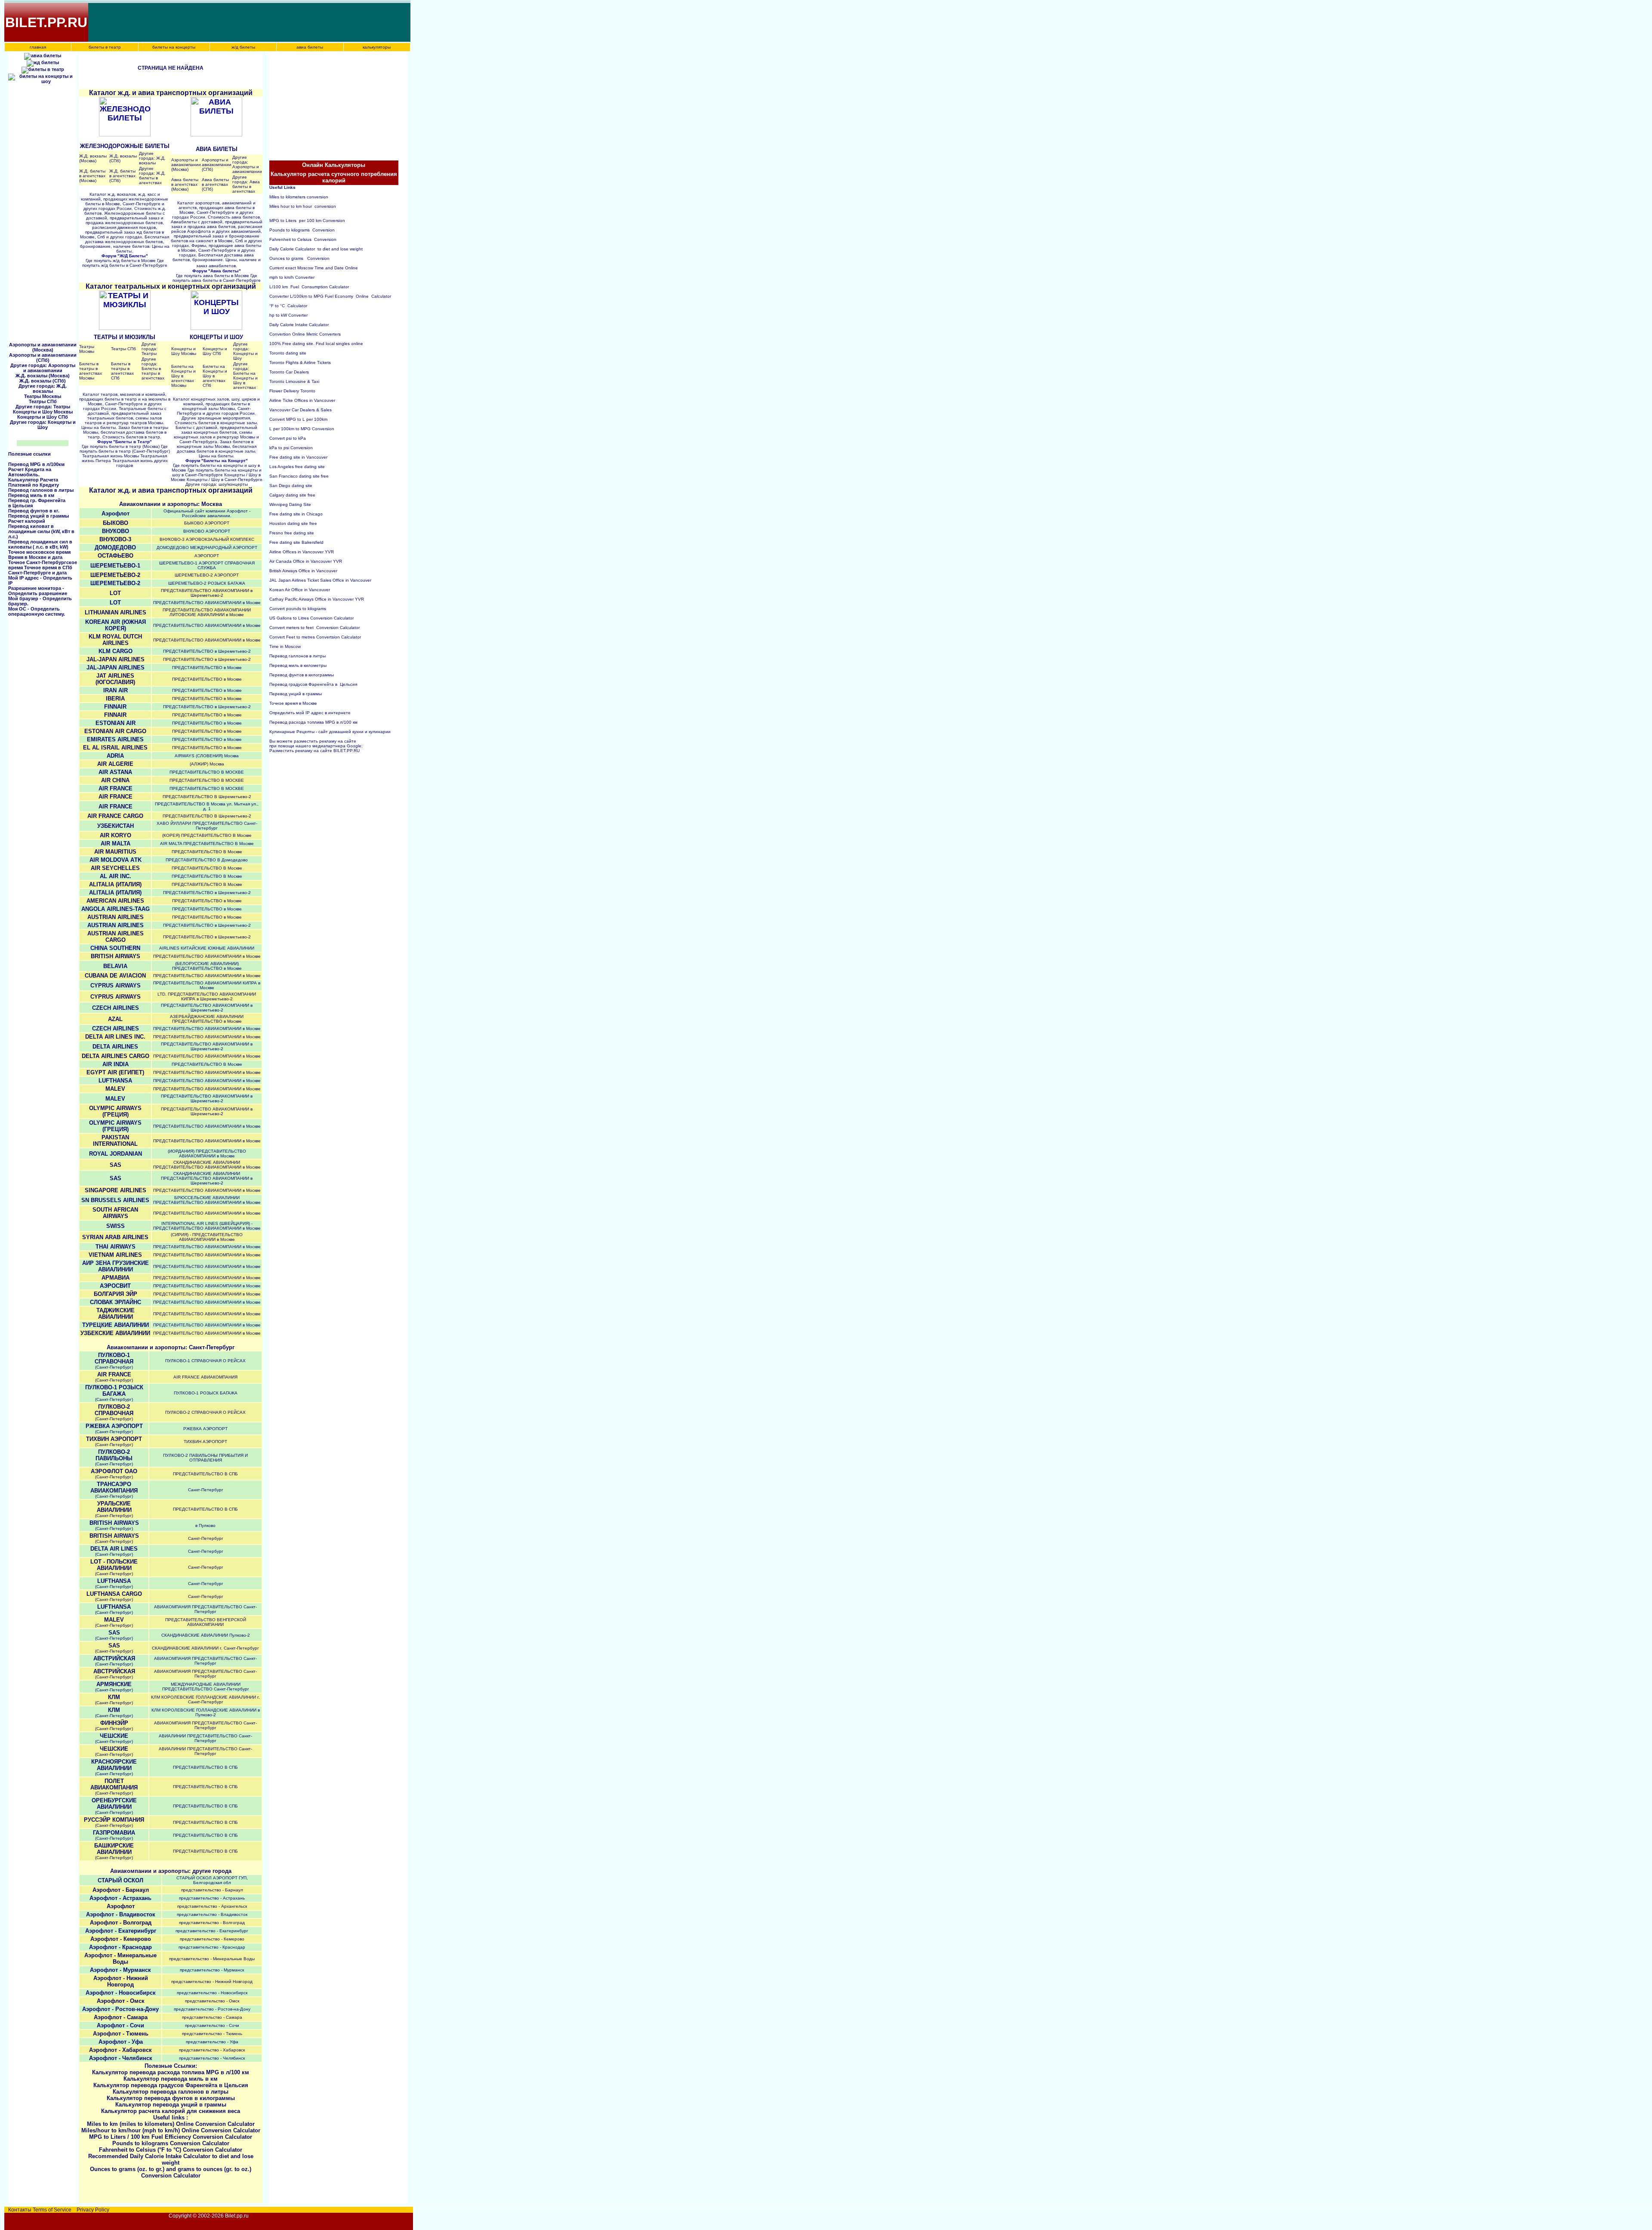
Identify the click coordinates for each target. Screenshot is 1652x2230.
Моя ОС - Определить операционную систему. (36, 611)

--

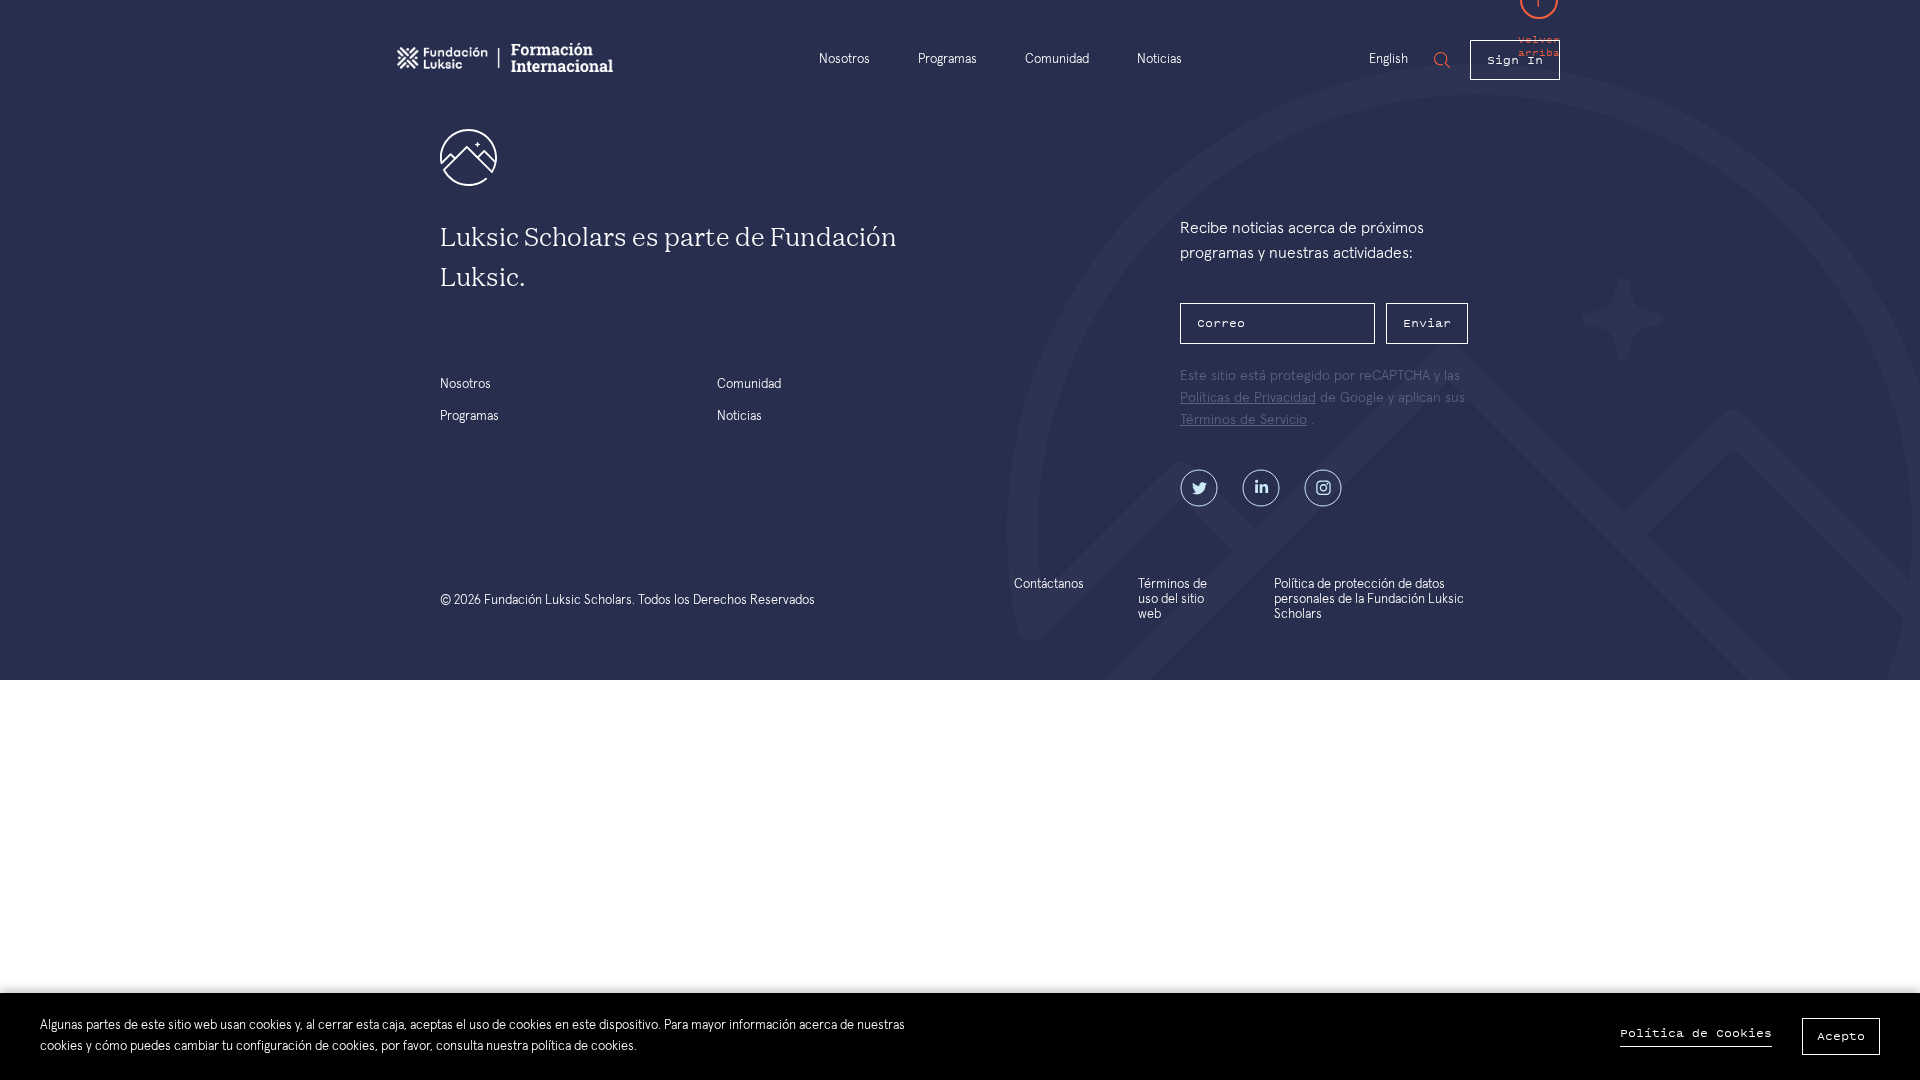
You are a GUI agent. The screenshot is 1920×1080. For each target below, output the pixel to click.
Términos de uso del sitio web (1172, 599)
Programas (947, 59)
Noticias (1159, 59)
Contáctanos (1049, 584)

(YOUR GOAL):
All that should be written out is the stretch of lines above between the one holding "Identify the click" and the one holding "Моя ОС - Определить", inclusive, exactly as given.

(SOLUTION):
Identify the click coordinates for each target. Screenshot is 1652x2230.
Моя ОС - Определить операционную систему. (36, 611)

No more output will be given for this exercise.